7. Public lectures or addresses to lay audiences may be given on professional subjects in order to promote Alternative Medicines.
8. No practitioner except with the approval in writing of the Indian Board of Alternative Medicines shall have his name plate affixed else-where other than:
(a) at his residence
(b) at premises where he attends regularly for the purposes of treating his patients
9. Name plates shall be unostentatious in size, lettering and form, and may bear the name, qualification and practice hours. A statement of speciality may appear only if that speciality constitutes the sole practice of the practitioner.
10. Practitioners may display the titles, after conferment, in addition to their clinical qualifications.
1. practitioner's name may be removed from the Medical Register maintained by the Board by reasons of conviction of an indictable offence or infamous conduct in a professional respect.
2. The Indian Board of Alternative Medicines shall have the power to expel from Registrationship any practitioner on the ground that his conduct is deemed by the Board to be detrimental to the honour and or is calculated to bring the profession or the Board into disrepute. Or on the grounds that the practitioner has willfully and persistently refused to comply with the Rules of the Board or the Articles or the By-laws of the Board.
3. An expelled practitioner shall be liable to pay all sums due from him to the Board at the time of his expulsion.
4.; No canvassing for membership of any professional society is allowed. This rule must be strictly followed at congresses and symposia.
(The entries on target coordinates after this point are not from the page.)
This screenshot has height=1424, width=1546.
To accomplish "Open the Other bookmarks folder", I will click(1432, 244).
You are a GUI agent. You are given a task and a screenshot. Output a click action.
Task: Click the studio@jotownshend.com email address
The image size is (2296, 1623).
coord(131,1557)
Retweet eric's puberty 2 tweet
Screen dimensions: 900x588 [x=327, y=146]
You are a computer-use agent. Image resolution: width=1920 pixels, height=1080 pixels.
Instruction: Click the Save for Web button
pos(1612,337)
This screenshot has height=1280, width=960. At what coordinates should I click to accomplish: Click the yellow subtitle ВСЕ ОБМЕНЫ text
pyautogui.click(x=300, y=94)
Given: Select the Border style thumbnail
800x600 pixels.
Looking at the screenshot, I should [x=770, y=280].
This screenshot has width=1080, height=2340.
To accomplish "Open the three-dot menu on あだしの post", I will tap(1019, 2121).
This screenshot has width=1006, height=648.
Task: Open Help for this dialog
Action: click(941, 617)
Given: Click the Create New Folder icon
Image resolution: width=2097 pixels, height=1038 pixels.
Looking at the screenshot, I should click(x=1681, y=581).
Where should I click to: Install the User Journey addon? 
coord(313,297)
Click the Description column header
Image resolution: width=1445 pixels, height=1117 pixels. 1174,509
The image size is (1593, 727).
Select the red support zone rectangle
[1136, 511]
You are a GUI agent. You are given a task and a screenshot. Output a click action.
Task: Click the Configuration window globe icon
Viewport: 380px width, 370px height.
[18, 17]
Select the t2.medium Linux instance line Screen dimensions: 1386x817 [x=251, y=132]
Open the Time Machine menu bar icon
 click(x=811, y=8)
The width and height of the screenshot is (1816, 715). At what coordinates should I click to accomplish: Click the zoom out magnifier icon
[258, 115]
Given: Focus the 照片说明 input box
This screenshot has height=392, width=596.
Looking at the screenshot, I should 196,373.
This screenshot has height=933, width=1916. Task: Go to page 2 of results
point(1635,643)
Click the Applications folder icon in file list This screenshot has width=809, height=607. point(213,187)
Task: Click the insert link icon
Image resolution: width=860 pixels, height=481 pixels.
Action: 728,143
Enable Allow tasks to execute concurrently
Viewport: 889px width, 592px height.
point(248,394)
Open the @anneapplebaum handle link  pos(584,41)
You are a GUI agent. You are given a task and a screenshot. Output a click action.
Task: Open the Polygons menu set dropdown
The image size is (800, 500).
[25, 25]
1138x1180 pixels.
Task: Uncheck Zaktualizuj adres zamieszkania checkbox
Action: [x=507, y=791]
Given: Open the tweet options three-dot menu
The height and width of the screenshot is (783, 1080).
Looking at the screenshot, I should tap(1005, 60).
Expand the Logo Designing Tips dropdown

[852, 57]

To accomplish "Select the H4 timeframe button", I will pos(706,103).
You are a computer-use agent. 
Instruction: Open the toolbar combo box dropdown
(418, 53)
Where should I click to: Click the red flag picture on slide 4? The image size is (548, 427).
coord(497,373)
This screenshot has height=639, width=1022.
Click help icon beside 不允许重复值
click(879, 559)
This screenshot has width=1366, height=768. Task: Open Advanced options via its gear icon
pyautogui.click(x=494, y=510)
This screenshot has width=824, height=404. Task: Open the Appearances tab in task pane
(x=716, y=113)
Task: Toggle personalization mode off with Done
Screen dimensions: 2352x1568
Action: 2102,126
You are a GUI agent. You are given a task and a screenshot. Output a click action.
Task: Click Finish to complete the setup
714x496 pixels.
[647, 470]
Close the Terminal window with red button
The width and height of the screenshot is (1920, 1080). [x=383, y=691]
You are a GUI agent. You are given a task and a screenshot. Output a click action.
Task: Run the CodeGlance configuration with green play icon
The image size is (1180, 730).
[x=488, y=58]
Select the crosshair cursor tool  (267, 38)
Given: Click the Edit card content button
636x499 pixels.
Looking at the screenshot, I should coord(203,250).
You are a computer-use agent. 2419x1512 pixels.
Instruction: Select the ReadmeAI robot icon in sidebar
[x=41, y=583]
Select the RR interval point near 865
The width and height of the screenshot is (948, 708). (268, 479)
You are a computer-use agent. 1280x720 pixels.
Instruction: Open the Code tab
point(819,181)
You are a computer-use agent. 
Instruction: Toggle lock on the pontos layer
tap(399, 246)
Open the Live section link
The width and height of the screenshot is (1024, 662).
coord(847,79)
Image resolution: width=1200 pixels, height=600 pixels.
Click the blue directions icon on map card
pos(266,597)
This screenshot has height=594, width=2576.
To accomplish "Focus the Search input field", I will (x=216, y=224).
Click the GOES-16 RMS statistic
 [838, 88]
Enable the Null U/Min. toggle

Procedures In Ethical Matters
An ethics subcommittee may be appointed to investigate any questions of ethics which are brought to notice by the chairman.
Teaching Courses, Symposia, Congress
Affiliated societies may make applications for recognition of their teaching curricula, symposia and congresses organised by them. The logo of the Board may only be used after obtaining written approval.
The Board may arrange for free legal advice for all its practitioners who desire or require such advice.